# START OF Stored records

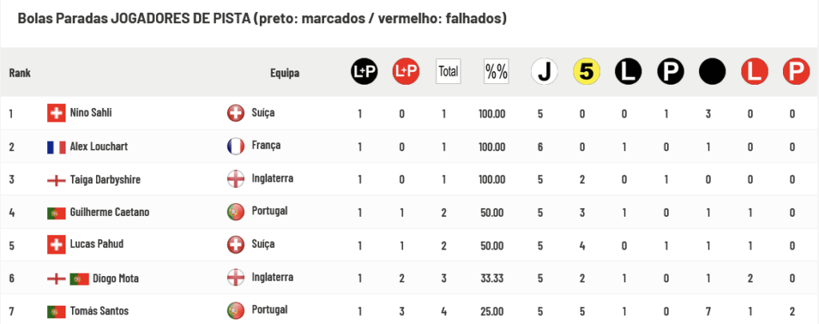Open player Taiga Darbyshire
Viewport: 819px width, 324px height.
tap(105, 180)
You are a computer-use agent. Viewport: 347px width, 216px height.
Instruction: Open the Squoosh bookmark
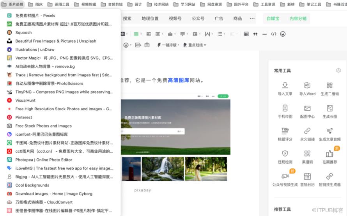pyautogui.click(x=23, y=33)
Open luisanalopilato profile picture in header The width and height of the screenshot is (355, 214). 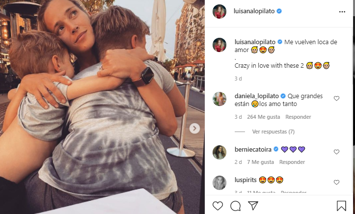coord(219,11)
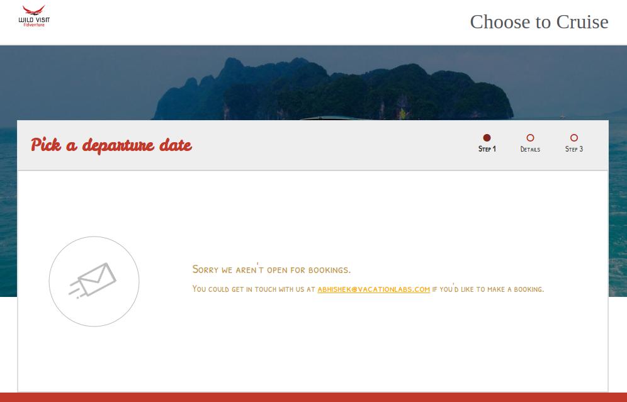Click the small distant boat on the horizon
The width and height of the screenshot is (627, 402).
[x=563, y=116]
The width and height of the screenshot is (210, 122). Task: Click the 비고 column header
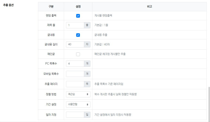(149, 6)
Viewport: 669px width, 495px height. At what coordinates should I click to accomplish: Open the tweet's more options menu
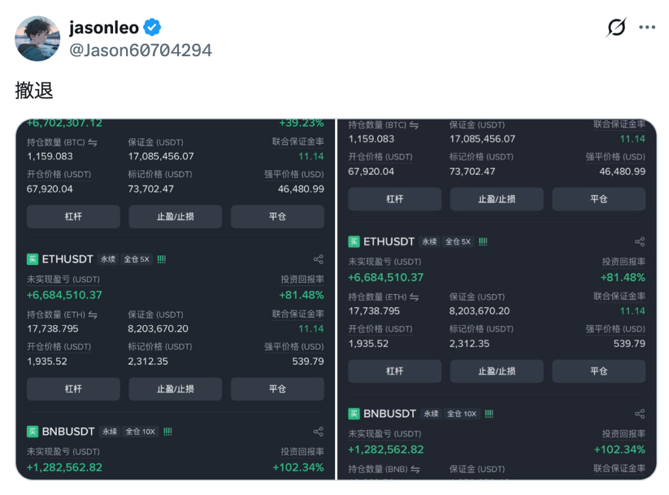pos(647,27)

# END OF Stored records

Aim
Could you extract, word for word, the part of the records above that runs from their very start through the line containing "pyautogui.click(x=23, y=33)", including that line, and leave the pictures out of your answer?

Exercise result
Open player Taiga Darbyshire
Viewport: 819px width, 324px height.
tap(105, 180)
You are a computer-use agent. Viewport: 347px width, 216px height.
Instruction: Open the Squoosh bookmark
pyautogui.click(x=23, y=33)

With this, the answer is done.